Third, the early cancer screening technology adopted in this study. Unlike other technical approaches, this technique combines low-depth whole-genome sequencing of cell-free DNA (cfDNA) with plasma tumor marker detection, and employs machine learning methods to construct a Multivariate Cancer Risk Score (MCRS) model to distinguish cancer patients from healthy individuals, thereby enabling early screening for multiple types of cancer. “Due to tumor heterogeneity, genetic variations exist within cells of the same tumor type. Whole-genome testing allows us to obtain information from as many genomic loci as possible. By integrating and weighting data from multiple loci and dimensions, we can more accurately detect the onset and progression of tumors,” explained Dr.
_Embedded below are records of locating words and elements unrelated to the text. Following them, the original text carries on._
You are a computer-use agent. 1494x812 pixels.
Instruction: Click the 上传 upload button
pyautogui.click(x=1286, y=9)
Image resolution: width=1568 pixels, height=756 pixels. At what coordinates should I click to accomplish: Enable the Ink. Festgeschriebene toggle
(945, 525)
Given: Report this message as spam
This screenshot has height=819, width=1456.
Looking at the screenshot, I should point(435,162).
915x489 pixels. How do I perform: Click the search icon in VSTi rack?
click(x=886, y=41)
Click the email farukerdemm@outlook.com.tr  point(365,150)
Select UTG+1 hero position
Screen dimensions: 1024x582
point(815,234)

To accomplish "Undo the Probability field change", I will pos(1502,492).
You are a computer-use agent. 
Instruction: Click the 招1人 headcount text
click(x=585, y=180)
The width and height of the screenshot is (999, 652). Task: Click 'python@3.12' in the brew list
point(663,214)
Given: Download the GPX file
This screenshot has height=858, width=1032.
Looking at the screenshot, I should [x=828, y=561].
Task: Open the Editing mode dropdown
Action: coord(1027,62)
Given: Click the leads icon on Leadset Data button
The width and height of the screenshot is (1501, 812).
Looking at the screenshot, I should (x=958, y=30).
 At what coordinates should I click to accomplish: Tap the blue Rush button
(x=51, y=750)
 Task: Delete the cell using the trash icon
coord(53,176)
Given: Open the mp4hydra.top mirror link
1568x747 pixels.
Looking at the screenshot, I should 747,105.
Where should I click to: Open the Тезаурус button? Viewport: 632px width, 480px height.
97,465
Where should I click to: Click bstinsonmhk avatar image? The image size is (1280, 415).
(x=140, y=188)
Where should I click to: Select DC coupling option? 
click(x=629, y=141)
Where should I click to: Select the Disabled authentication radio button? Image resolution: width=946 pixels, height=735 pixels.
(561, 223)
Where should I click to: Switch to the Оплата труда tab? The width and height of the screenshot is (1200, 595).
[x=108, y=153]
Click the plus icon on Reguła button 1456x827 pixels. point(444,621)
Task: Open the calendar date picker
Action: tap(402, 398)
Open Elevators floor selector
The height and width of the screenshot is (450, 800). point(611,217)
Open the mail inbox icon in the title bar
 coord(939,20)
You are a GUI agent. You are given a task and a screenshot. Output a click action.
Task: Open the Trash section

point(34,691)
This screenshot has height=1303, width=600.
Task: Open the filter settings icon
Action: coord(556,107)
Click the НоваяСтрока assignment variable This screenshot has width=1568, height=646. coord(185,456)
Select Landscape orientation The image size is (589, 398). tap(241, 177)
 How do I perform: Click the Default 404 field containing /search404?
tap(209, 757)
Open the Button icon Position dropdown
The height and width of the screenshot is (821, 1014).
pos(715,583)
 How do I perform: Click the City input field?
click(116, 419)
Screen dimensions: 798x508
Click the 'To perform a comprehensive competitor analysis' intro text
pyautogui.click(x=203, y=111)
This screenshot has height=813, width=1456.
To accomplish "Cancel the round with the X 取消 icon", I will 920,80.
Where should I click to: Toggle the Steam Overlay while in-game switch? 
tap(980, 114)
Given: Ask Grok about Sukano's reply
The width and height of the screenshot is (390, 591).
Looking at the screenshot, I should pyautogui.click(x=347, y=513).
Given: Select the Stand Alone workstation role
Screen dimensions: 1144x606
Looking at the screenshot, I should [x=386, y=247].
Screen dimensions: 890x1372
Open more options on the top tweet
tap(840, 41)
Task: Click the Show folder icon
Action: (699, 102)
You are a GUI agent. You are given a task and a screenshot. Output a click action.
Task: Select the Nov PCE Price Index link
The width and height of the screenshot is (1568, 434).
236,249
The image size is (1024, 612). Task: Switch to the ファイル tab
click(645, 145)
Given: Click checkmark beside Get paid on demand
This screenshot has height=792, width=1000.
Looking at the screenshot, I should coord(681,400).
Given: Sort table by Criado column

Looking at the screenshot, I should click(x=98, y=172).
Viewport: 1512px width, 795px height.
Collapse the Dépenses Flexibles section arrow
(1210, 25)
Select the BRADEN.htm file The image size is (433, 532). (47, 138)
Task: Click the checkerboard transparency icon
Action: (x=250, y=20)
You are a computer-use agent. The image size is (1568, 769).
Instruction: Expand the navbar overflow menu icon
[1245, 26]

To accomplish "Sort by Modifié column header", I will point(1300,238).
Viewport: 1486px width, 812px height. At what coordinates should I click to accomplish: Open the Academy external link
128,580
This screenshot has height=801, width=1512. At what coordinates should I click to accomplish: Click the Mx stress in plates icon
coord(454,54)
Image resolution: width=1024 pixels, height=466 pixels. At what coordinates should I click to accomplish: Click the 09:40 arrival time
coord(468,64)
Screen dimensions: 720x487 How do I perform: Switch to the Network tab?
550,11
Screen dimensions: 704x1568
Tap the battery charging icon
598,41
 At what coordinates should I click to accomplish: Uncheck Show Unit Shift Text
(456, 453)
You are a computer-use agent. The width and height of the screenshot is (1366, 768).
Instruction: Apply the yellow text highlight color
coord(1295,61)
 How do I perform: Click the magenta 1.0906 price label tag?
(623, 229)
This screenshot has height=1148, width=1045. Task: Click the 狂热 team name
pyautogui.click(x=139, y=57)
Mao Mao.

 

Finally, relevant officials from Peking University Shenzhen Hospital and Sun Yat-sen Memorial Hospital of Sun Yat-sen University, along with Siqin Medical, stated that they would continue to advance the translational medicine efforts based on these research findings. While conducting further clinical validation, they aim to promote the technological achievements in clinical practice. According to Dr. Mao Mao, clinical studies on tumor origin tracing based on the MCRS model have been underway for over a year. The team will promptly report progress once more data and further R&D enhance the accuracy of determination.